Task 1: Reproduce the abstract on bovine skin transcripts word for word, starting with "Identification of novel" and going on through "of this tissue.".
Task 2: Summarize the abstract on bovine skin transcripts in two sentences.
Task 3: Extend the abstract on bovine skin transcripts from where it stops.
─── Supplied passage
Identification of novel transcripts and noncoding RNAs in bovine skin by deep next generation sequencing
Leibniz Institute for Farm Animal Biology (FBN), Institute of Genome Biology, Dummerstorf 18196, Germany
BMC Genomics 2013, 14:789 doi:10.1186/1471-2164-14-789Published: 14 November 2013
Deep RNA sequencing (RNAseq) has opened a new horizon for understanding global gene expression. The functional annotation of non-model mammalian genomes including bovines is still poor compared to that of human and mouse. This particularly applies to tissues without direct significance for milk and meat production, like skin, in spite of its multifunctional relevance for the individual. Thus, applying an RNAseq approach, we performed a whole transcriptome analysis of pigmented and nonpigmented bovine skin to describe the comprehensive transcript catalogue of this tissue.
──────
─── Available data
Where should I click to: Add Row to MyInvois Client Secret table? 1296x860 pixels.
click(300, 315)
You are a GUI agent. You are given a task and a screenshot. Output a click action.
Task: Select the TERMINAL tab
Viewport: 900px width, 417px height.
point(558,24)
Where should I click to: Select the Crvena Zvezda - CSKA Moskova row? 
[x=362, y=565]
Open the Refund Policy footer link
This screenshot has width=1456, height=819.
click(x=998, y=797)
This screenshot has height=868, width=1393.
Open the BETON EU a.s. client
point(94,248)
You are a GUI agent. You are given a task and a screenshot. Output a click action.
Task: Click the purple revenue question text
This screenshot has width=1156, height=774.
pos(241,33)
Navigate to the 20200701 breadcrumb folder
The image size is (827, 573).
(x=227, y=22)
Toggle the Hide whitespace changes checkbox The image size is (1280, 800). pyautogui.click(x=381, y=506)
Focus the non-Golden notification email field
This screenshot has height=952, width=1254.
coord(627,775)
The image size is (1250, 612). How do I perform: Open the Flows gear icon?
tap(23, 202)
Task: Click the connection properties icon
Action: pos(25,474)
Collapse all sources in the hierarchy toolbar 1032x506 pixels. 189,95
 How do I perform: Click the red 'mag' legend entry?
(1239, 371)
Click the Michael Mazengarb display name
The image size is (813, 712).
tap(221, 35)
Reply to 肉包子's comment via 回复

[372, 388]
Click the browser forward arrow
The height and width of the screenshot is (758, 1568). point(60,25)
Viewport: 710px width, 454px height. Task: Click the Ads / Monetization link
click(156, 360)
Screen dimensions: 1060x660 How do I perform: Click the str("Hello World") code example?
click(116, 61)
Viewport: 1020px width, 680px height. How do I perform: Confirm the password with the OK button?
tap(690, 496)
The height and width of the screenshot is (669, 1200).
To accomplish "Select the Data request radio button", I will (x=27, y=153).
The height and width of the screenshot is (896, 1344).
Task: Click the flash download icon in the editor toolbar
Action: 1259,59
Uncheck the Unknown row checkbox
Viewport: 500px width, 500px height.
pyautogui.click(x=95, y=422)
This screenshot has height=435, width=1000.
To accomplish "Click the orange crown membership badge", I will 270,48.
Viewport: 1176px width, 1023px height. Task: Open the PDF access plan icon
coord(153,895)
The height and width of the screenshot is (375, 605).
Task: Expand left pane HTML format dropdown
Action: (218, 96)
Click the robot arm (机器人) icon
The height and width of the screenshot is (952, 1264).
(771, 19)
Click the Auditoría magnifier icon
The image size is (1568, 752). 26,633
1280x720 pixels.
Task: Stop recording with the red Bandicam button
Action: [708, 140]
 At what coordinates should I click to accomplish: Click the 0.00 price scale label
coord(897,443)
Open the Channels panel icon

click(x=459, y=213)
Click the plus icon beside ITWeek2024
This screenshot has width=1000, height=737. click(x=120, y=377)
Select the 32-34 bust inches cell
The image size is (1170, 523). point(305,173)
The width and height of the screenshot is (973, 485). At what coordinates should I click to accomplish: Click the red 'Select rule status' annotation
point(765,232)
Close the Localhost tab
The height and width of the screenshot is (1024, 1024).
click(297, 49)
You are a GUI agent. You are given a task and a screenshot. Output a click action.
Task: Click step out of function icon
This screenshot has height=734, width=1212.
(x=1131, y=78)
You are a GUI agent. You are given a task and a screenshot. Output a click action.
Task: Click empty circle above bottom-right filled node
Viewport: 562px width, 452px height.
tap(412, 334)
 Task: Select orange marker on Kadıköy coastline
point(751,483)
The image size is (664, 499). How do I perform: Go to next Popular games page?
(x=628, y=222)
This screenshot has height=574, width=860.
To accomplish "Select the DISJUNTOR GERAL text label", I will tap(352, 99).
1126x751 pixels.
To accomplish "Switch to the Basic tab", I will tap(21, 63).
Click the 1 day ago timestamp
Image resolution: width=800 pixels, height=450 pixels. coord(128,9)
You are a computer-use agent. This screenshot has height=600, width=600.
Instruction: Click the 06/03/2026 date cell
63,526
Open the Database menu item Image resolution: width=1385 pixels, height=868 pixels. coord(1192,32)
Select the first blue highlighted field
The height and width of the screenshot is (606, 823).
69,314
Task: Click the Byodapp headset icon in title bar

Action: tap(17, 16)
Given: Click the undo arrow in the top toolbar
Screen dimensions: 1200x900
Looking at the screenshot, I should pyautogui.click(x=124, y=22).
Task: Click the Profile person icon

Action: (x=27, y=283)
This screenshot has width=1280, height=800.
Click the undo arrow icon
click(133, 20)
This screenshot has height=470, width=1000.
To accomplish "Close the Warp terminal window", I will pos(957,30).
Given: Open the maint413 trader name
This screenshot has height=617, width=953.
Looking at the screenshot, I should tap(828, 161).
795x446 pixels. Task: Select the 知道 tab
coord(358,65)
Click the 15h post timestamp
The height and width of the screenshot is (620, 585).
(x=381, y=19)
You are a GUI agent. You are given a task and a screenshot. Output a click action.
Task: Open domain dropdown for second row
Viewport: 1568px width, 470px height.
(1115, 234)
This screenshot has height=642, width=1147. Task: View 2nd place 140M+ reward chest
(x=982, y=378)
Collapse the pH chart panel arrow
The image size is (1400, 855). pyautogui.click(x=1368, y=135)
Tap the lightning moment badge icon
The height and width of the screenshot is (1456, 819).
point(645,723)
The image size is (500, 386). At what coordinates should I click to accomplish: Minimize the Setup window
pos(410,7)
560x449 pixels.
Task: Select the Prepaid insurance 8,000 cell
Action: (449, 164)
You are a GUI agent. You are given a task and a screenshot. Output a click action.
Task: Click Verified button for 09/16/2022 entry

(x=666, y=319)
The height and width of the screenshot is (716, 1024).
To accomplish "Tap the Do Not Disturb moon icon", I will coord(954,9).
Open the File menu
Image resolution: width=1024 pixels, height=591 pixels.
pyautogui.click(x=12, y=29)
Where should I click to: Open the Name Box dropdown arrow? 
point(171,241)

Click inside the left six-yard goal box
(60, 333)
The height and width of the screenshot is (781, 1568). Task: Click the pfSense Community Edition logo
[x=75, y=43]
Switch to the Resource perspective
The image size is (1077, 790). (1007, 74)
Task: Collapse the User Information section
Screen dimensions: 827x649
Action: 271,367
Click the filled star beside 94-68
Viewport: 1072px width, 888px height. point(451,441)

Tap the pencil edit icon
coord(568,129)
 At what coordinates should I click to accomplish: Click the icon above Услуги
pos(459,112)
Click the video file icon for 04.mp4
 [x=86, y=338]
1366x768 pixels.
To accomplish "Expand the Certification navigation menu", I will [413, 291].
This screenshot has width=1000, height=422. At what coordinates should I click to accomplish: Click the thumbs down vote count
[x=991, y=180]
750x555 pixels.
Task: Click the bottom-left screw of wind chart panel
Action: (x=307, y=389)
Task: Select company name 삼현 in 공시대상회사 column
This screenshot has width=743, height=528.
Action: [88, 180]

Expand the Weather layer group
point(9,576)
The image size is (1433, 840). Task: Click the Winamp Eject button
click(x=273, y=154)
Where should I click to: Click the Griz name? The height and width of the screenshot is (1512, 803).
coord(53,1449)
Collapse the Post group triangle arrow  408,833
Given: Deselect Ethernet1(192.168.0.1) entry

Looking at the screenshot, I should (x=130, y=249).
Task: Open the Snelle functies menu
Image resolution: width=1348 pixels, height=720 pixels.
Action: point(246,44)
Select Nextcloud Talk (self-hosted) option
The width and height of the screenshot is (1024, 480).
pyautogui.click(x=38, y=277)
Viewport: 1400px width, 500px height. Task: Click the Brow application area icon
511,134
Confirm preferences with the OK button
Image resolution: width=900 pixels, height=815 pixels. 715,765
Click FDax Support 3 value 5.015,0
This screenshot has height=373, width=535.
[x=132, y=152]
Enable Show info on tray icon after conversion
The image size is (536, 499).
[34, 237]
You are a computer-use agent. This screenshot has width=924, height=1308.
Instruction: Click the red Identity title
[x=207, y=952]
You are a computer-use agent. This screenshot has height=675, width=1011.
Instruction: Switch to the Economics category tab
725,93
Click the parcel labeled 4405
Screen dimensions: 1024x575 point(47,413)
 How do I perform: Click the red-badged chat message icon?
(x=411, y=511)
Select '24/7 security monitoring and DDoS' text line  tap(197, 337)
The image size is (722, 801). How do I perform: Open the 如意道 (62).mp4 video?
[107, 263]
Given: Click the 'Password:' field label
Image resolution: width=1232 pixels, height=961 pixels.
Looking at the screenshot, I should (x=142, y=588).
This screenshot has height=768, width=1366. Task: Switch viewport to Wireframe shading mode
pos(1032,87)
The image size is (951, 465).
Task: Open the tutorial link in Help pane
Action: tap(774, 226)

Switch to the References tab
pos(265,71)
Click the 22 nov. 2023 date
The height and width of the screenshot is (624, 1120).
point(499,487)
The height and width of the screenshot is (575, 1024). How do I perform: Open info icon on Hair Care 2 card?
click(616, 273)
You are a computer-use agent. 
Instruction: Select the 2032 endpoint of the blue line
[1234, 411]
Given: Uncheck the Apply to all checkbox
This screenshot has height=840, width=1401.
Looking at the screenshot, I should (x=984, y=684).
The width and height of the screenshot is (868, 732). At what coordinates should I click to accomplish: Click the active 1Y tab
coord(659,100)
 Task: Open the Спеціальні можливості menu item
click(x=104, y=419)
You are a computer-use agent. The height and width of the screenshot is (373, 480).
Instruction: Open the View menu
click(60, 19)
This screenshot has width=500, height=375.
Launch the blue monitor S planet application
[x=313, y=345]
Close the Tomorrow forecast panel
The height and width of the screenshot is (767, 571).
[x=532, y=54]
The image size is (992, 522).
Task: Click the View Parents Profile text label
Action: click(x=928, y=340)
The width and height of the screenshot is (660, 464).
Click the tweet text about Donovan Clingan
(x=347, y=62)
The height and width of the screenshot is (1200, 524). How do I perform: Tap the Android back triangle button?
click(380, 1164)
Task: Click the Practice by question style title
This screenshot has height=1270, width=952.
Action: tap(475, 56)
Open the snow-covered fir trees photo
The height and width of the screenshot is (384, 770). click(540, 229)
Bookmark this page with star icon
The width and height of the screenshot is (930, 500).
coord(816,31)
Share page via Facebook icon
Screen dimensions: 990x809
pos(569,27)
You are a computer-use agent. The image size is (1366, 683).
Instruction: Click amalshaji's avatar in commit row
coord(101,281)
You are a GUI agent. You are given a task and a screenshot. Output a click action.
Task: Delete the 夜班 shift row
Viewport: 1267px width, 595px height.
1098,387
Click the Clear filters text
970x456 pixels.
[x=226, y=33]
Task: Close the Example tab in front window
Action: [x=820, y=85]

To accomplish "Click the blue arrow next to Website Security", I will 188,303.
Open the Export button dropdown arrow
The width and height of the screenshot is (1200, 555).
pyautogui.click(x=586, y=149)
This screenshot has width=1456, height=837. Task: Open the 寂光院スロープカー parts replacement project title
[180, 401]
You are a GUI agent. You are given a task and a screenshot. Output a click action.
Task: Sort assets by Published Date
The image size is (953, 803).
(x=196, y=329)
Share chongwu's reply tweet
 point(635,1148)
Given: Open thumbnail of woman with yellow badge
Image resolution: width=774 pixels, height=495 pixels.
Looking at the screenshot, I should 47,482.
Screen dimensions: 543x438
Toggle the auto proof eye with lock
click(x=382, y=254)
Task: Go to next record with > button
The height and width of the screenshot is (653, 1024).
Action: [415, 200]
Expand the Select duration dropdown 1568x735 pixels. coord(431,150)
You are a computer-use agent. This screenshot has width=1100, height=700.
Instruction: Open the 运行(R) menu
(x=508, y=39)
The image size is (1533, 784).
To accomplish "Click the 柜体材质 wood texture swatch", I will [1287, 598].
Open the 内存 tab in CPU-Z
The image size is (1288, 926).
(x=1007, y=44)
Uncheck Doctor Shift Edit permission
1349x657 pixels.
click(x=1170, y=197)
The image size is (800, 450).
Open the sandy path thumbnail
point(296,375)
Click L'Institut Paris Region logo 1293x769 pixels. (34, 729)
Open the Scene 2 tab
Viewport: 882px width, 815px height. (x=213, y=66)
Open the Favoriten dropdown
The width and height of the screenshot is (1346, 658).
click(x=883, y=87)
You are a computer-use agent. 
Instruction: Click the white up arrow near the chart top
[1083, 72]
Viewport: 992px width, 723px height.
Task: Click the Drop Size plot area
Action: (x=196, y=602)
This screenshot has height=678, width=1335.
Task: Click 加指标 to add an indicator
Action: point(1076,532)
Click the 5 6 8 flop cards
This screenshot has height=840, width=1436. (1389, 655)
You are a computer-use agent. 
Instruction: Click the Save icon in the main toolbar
──────
Task answer 1:
Identification of novel transcripts and noncoding RNAs in bovine skin by deep next generation sequencing
Leibniz Institute for Farm Animal Biology (FBN), Institute of Genome Biology, Dummerstorf 18196, Germany
BMC Genomics 2013, 14:789 doi:10.1186/1471-2164-14-789Published: 14 November 2013
Deep RNA sequencing (RNAseq) has opened a new horizon for understanding global gene expression. The functional annotation of non-model mammalian genomes including bovines is still poor compared to that of human and mouse. This particularly applies to tissues without direct significance for milk and meat production, like skin, in spite of its multifunctional relevance for the individual. Thus, applying an RNAseq approach, we performed a whole transcriptome analysis of pigmented and nonpigmented bovine skin to describe the comprehensive transcript catalogue of this tissue.

Task answer 2: Deep RNA sequencing offers a new way to understand global gene expression, but the functional annotation of bovine and other non-model mammalian genomes remains poor compared with human and mouse, especially for tissues such as skin that lack direct significance for milk and meat production. Using an RNAseq approach, the researchers analyzed the whole transcriptome of pigmented and nonpigmented bovine skin to describe the tissue's comprehensive transcript catalogue.

Task answer 3:
A total of 39,577 unique primary skin transcripts were mapped to the bovine reference genome assembly. The majority of the transcripts were mapped to known transcriptional units (65%). In addition to the reannotation of known genes, a substantial number (10,884) of unknown transcripts (UTs) were discovered, which had not previously been annotated. The classification of UTs was based on the prediction of their coding potential and comparative sequence analysis, subsequently followed by meticulous manual curation. The classification analysis and experimental validation of selected UTs confirmed that RNAseq data can be used to amend the annotation of known genes by providing evidence for additional exons, untranslated regions or splice variants, by approving genes predicted in silico and by identifying novel bovine loci. A large group of UTs (4,848) was predicted to potentially represent long noncoding RNA (lncRNA). Predominantly, potential lncRNAs mapped in intergenic chromosome regions (4,365) and therefore, were classified as potential intergenic lncRNA. Our analysis revealed that only about 6% of all UTs displayed interspecies conservation and discovered a variety of unknown transcripts without interspecies homology but specific expression in bovine skin.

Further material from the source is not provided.